The material in question is made from a combination of rubber, carbon fiber, acrylonitrile butadiene styrene (ABS) and lignin, which is the key ingredient. Lignin, a key structural material in plant tissues, is also a byproduct of biofuel production processes. In other words, finding a use for the organic polymer could be beneficial to all involved as it would cut back on biofuel byproduct waste, could offer biorefineries an addition form of income and be used to produce better 3D printing plastics.

In terms of printability, the ORNL team says its plant-based material has excellent properties and performance: as lignin naturally adds sturdiness to plant cell walls, the material offers a similar function in the 3D printing material. In fact, when printed, the material has demonstrated 100% improved weld strength between the layers of ABS.

“To achieve this, we are building on our experience with lignin during the last five years,” commented ORNL’s Amit Naskar. “We will continue fine tuning the material’s composition to make it even stronger.”

A study recently published in the journal Applied Materials Today delves into the material’s development further and explains how using melt-stable lignin (sourced from biorefineries) in combination with ABS, acrylonitrile-butadiene rubber and carbon fibers resulted in a highly printable material with “100% improved inter-layer adhesion strength.”

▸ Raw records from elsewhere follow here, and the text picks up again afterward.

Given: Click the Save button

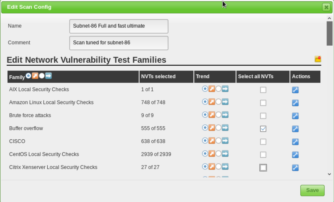Looking at the screenshot, I should point(312,190).
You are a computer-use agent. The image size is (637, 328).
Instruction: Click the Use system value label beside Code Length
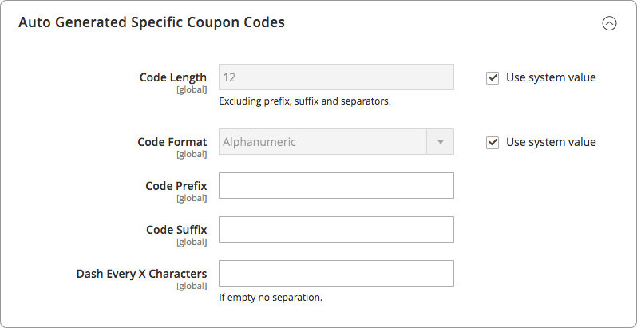click(551, 77)
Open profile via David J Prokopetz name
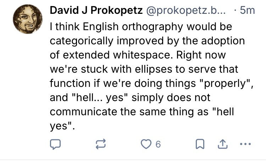266x161 pixels. click(95, 11)
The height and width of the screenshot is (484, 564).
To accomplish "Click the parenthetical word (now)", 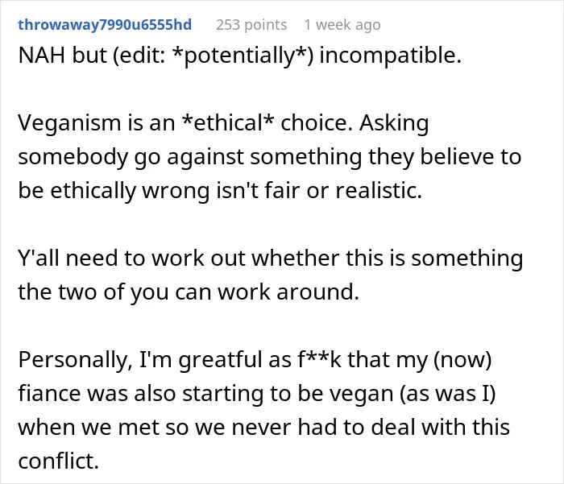I will click(x=462, y=360).
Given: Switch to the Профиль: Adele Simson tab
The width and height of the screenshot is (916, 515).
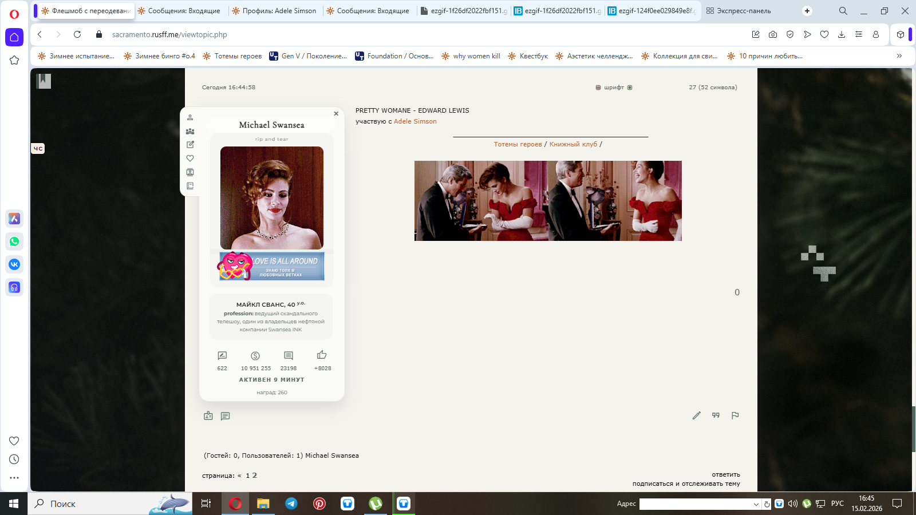Looking at the screenshot, I should tap(275, 11).
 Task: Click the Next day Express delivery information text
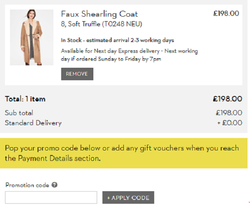129,55
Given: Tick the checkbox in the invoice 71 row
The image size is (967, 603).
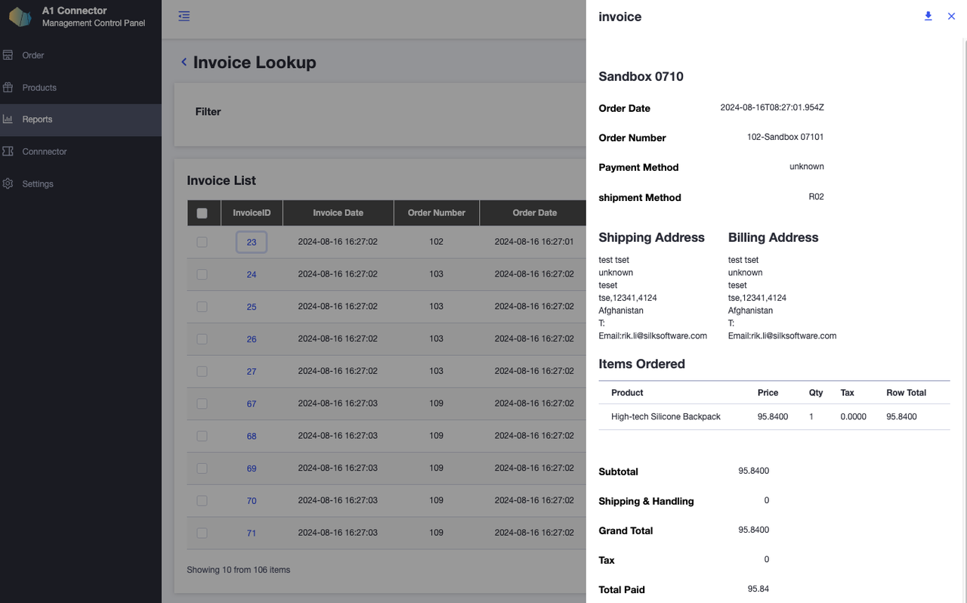Looking at the screenshot, I should [202, 533].
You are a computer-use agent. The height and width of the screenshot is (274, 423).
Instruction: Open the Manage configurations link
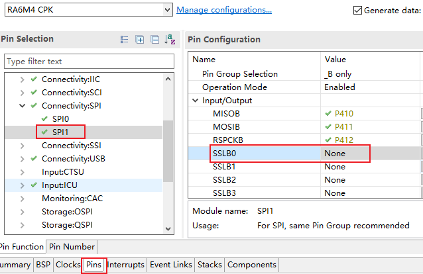(224, 10)
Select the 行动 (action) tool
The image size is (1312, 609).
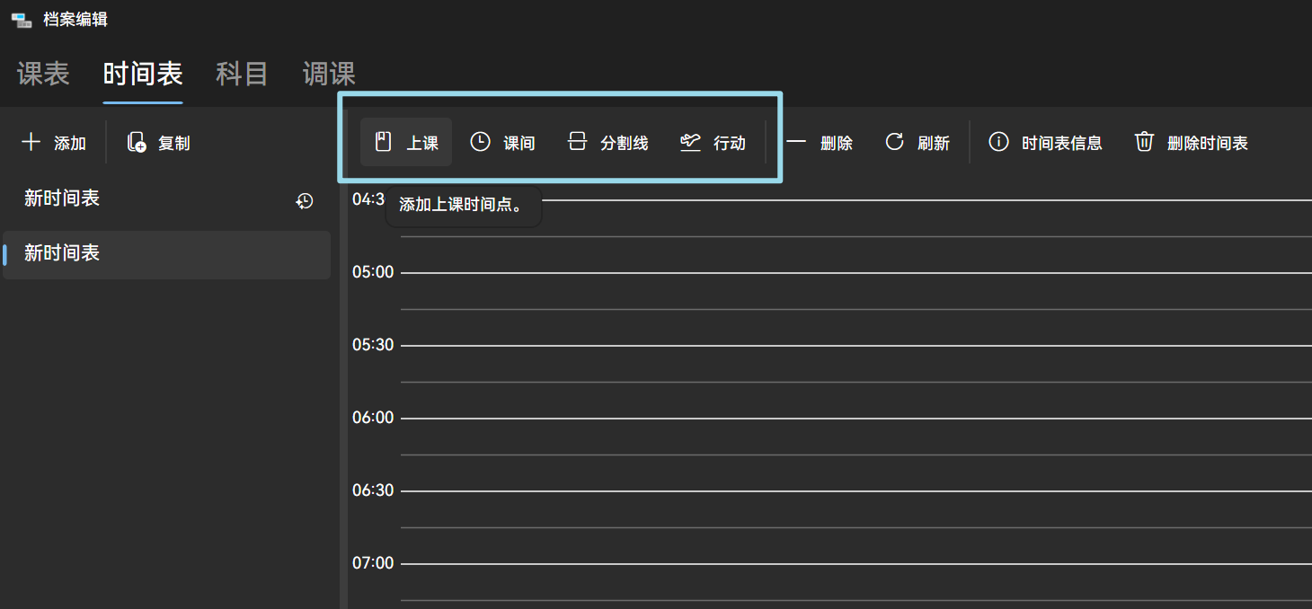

For example, adding 10 wt.% nitrile rubber helped to toughen the ABS and lignin blend significantly, while adding 10 wt.% of carbon fibers helped to enhance the materials performance and decreased the degree of chemical crosslinking. In terms of lignin content, the researchers say they successfully 3D printed plastic composites with 40 wt.% of lignin.

Down the line, ORNL’s innovative lignin-based 3D printing material could provide a model for producing more plant-based thermoplastics for additive manufacturing and reduce the need for unsustainable petroleum-based thermoplastics.